The assets of the business can be sold by the corporation, but you can determine that there is “personal goodwill” attributable to you that is separate from the business assets. This is particularly likely with a personal service busi-ness, where one can argue that a hefty portion of the business’s value is attributable to the individual owner. If you determine that there is personal goodwill, payments for this bypass the corporate tax return and go straight to your personal return, where you like can treat it as a capital gain. The buyer of the business gets to deduct the goodwill payment over 15 years.
The IRS doesn’t like this strategy. And it is relatively new, so there aren’t many court cases. You’ll need a tax advisor to carefully review the court cases and rulings to see if the goodwill really can be attributed to you rather than the corporation and if it qualifies as capital gains..
Another option is to sell the corporation on an installment basis. That way, instead of one big payment with a big tax bill, payments are spread out over the years. You might be able to generate deductions that offset some of the taxable gain each year, or you might stay below the top tax bracket.
The difficulty with an installment sale is that someone else is running the business, and you depend on that business to generate income for the rest of your life. If the new owner doesn’t run the business well, you take the business back after the new owner defaults on the payments. You have to run the business,and it might be too late to restore the business to its past level of profitability. So there is risk with an installment sale.
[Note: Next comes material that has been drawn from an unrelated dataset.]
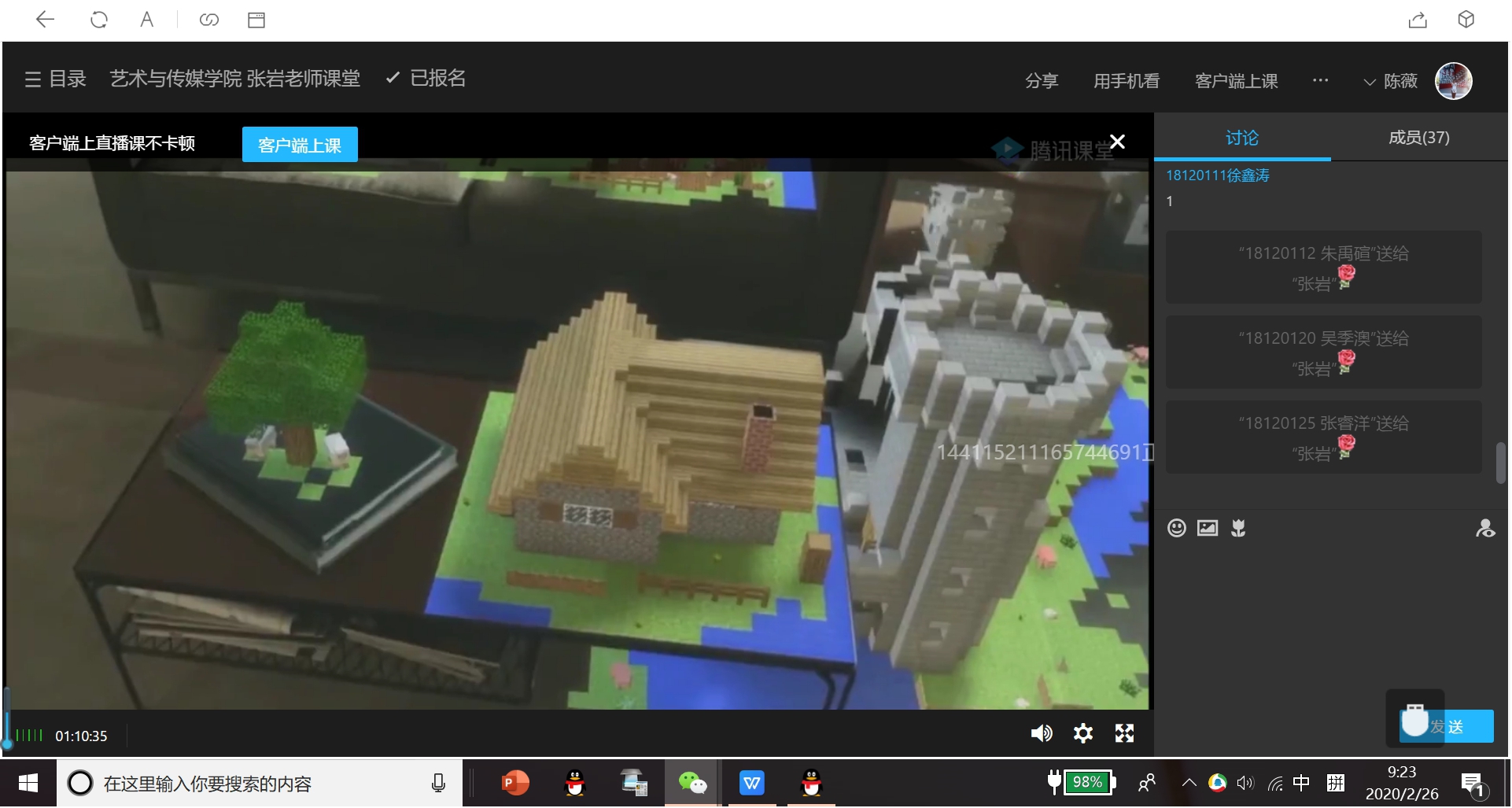
Task: Open PowerPoint from the taskbar
Action: pos(515,784)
Next consider a consulting agreement. You sell the business or its assets for one price. Then you sign an agreement to consult with the buyer for a number of years. The payments are treated the same as any other consulting income. You have income on your personal tax return that is subject to income and self-employment taxes. The buyer gets to deduct the payments to you, which allows you to effectively charge a higher price for the business.
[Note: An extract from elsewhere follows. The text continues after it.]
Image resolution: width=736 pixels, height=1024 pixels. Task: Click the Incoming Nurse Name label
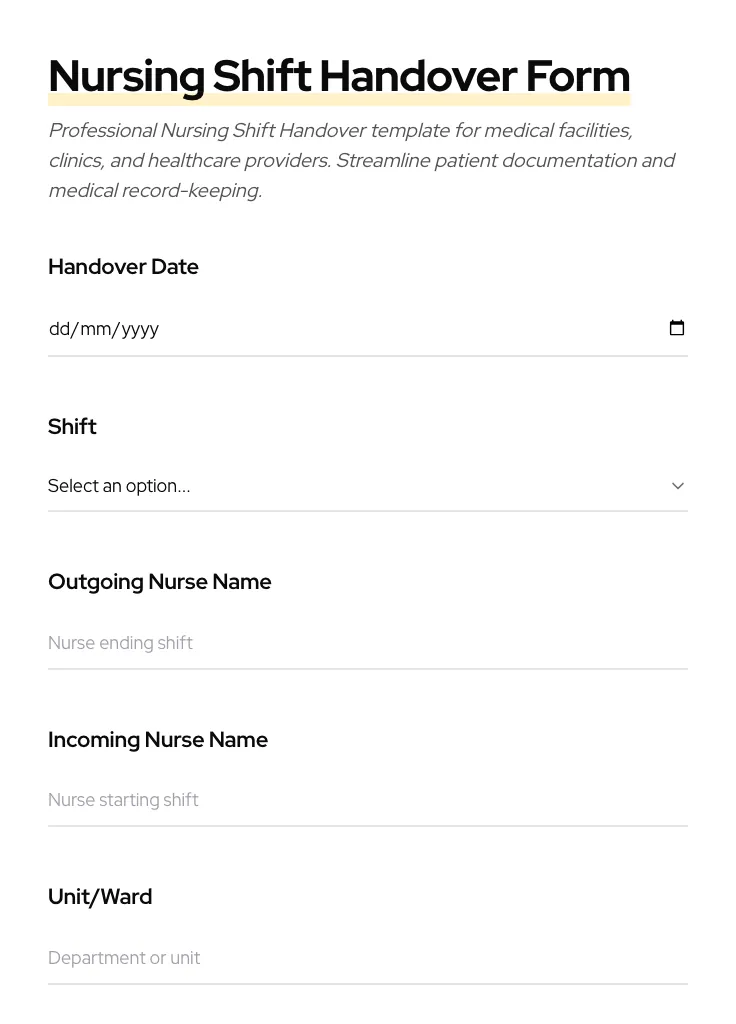click(x=158, y=739)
This is another area the IRS doesn’t like, but it can be made to work. In one case, the seller took only 17% of the asking price as the purchase price of the business. The rest of the price was paid in 12 years of monthly consulting payments. (Brain, TC Memo 1990-35) Be sure that a tax adviser structures the deal so that it does qualify as a consulting agreement and not a sale of the business. The disadvantage of this strategy, again, is that you are paid over time and depend on the new owner to run the business profitably.
A final strategy is the two-step sale.
First, you sell a majority interest in the corporation to the buyer. You are selling the stock, not the assets. The new owner agrees to buy out your remaining shares after your death for a price that reflects its present value, taking into account interest and inflation or appreciation. At your death, the corporation redeems the stock from your estate, or the new owner buys it from the estate. This avoids taxes on that portion of the business, because the estate gets to increase the tax basis of the shares to their fair market value at the time of your death. So, waiting to get the money for your heirs can be worth avoiding all those taxes.
You want to sell enough stock the first time to satisfy your lifetime financial needs. You’ll have to reduce the sale price a bit, since the buyer won’t get to increase the tax basis. On the other hand, the buyer takes control of the corporation without having to pay the full value of the company. And corporate assets can be used to buy life insurance that will pay for the rest of the stock. So it can be a good deal for the buyer.
You need to structure this deal carefully so that you have adequate assurances of receiving the eventual purchase price for your estate, and also so that the two transactions are not treated by the IRS as one sale.
Selling a business is not only an emotional decision but also a difficult tax and financial decision. The key is to look at all the possible structures and their tax effects before going into a deal. Otherwise, you’ll negotiate a purchase price and sign a contract without realizing the full tax cost of the sale. You and your heirs will be better off if taxes are considered in advance.